◆ Provided entries

►

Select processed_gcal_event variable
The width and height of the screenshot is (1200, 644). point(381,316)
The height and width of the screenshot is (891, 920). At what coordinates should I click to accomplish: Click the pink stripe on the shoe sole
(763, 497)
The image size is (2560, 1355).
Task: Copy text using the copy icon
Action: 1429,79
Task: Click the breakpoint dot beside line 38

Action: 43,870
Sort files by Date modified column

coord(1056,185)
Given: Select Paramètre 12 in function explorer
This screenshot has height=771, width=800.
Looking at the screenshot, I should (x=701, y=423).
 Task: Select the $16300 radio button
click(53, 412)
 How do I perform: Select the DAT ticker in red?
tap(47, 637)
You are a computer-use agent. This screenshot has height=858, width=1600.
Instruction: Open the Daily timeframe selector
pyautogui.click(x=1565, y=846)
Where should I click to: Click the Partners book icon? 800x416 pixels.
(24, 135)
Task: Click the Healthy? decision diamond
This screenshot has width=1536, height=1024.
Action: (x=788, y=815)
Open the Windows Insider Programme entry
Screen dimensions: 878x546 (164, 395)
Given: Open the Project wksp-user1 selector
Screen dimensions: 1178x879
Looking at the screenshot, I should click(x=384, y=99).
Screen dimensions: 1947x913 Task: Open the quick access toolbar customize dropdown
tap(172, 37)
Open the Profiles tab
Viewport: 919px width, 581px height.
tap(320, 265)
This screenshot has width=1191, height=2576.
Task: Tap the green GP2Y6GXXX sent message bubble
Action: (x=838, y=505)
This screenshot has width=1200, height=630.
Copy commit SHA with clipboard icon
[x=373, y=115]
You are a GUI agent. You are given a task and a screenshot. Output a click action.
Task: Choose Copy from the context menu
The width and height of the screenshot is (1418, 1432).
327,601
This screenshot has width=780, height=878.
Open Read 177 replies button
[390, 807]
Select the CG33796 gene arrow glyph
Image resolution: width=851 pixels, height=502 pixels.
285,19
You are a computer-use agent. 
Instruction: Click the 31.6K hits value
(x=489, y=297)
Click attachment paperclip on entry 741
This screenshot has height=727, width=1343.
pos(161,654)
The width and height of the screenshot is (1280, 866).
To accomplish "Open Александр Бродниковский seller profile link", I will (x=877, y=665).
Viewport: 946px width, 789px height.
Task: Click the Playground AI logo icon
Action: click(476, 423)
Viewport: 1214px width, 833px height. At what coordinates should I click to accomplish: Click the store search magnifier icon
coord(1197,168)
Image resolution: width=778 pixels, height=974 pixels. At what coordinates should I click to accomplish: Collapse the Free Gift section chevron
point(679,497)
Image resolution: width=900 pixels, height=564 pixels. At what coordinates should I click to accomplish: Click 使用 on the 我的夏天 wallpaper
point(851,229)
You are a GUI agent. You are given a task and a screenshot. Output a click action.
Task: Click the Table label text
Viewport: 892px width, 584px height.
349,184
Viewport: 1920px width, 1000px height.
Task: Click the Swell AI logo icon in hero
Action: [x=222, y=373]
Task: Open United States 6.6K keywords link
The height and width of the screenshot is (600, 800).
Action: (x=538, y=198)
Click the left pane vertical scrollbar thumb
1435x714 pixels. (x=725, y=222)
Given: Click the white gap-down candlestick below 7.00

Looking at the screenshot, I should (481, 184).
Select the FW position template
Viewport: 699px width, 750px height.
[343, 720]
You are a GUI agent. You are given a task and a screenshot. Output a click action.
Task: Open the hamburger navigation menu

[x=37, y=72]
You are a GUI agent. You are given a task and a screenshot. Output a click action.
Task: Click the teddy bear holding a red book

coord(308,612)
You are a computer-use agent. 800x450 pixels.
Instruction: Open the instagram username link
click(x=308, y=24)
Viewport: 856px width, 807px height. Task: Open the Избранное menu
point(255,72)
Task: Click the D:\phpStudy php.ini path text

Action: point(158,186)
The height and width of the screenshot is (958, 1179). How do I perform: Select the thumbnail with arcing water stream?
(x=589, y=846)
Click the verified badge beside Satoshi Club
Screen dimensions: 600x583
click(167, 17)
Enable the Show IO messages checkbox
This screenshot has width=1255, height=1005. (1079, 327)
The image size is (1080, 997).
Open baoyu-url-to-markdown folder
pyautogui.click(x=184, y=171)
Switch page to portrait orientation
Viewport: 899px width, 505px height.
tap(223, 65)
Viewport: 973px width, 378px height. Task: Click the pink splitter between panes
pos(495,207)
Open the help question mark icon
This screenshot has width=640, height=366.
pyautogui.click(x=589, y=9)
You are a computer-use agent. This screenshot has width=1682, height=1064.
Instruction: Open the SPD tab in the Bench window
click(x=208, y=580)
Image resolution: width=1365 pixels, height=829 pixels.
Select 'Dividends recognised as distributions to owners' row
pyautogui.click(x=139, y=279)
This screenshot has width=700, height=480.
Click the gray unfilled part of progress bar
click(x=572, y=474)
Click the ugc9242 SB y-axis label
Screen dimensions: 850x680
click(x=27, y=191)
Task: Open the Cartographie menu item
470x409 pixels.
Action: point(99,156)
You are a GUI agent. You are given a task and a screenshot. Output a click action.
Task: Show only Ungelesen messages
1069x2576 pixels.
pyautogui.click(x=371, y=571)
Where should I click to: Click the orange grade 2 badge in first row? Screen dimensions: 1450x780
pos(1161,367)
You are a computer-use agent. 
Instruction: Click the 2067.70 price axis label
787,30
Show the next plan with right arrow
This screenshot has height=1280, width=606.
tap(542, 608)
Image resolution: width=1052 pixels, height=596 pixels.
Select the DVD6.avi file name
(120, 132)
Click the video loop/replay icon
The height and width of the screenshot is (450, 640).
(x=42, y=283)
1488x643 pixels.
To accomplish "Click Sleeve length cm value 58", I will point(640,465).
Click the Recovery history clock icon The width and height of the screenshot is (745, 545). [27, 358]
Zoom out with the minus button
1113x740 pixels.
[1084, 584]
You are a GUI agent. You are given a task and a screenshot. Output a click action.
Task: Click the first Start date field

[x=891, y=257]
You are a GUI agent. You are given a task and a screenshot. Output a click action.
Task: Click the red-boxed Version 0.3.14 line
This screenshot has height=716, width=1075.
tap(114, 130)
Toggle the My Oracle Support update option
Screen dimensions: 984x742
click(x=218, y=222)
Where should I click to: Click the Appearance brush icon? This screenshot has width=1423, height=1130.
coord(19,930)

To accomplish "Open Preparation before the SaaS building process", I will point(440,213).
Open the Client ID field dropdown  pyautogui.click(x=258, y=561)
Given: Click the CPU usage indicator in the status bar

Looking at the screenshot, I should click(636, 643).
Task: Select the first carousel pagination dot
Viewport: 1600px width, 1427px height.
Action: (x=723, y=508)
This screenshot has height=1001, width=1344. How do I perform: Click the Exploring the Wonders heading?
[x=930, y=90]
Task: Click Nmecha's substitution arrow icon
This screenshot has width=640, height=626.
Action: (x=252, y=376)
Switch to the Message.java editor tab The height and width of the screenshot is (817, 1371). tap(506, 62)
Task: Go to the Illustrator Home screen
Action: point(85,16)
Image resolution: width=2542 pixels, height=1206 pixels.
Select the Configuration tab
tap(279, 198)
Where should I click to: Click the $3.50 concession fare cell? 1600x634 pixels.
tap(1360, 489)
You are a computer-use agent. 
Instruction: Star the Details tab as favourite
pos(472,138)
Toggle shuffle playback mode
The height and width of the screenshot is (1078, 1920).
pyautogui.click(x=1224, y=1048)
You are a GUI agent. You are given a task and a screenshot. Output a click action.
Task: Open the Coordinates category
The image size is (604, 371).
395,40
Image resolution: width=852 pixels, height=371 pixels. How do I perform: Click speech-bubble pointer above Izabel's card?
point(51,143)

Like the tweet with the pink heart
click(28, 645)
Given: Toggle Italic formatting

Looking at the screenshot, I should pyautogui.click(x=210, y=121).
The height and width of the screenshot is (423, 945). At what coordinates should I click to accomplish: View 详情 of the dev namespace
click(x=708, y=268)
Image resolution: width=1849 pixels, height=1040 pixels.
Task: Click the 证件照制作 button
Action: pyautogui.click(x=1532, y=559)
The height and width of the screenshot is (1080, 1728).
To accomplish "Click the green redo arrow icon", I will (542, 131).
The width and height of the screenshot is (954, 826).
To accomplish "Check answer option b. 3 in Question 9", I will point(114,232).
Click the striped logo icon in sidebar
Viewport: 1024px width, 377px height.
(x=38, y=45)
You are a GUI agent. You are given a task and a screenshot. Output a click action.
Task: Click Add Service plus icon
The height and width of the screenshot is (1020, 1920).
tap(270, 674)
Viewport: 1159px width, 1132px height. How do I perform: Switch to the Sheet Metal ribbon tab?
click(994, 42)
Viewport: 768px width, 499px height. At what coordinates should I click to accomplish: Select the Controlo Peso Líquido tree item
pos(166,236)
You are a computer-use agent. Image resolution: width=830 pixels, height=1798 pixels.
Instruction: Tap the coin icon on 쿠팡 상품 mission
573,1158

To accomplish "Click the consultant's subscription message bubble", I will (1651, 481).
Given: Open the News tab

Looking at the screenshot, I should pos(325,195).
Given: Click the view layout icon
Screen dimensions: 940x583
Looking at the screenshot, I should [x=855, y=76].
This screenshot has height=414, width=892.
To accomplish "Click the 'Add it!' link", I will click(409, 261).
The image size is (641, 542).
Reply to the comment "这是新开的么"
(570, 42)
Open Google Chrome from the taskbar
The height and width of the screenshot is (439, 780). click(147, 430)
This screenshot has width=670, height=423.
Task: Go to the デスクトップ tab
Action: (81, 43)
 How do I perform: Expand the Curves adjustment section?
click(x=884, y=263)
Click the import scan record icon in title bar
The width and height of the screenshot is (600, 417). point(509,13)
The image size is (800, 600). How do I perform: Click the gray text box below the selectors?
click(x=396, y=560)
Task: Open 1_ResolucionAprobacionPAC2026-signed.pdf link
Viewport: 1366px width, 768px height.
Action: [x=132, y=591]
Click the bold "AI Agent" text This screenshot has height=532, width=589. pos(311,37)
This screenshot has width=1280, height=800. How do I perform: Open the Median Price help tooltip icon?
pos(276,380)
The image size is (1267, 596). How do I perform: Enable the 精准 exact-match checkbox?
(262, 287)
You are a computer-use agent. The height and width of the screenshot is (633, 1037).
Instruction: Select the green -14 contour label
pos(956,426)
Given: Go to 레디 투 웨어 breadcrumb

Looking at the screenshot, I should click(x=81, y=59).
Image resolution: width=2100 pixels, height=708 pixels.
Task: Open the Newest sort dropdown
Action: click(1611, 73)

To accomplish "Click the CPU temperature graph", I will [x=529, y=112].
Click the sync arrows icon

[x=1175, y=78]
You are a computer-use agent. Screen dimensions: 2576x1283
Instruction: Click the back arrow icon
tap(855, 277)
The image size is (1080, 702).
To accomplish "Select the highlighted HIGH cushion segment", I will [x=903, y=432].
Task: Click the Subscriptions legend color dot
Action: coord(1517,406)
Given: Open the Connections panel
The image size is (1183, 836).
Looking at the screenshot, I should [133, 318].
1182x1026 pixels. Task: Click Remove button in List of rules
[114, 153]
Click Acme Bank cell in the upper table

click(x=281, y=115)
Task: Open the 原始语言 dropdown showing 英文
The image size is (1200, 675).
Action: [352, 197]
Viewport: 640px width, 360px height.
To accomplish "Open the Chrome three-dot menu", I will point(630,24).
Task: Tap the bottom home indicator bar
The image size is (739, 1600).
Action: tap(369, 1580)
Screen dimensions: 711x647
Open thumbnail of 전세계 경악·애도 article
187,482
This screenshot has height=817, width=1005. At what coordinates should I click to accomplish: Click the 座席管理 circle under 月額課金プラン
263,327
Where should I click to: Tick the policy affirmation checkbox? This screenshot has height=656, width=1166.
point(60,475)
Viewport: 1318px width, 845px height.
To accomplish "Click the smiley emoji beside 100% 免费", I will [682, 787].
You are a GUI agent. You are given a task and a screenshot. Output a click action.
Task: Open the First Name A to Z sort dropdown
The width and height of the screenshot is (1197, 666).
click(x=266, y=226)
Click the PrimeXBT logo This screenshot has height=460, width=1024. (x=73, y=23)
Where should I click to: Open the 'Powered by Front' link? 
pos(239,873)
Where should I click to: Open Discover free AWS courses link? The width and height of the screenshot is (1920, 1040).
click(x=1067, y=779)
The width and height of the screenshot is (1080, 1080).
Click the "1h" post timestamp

◄

◆ Exercise
Among the lines of the listing above, count those that hold the string "computer", giving the count alone.

◆ Answer box
9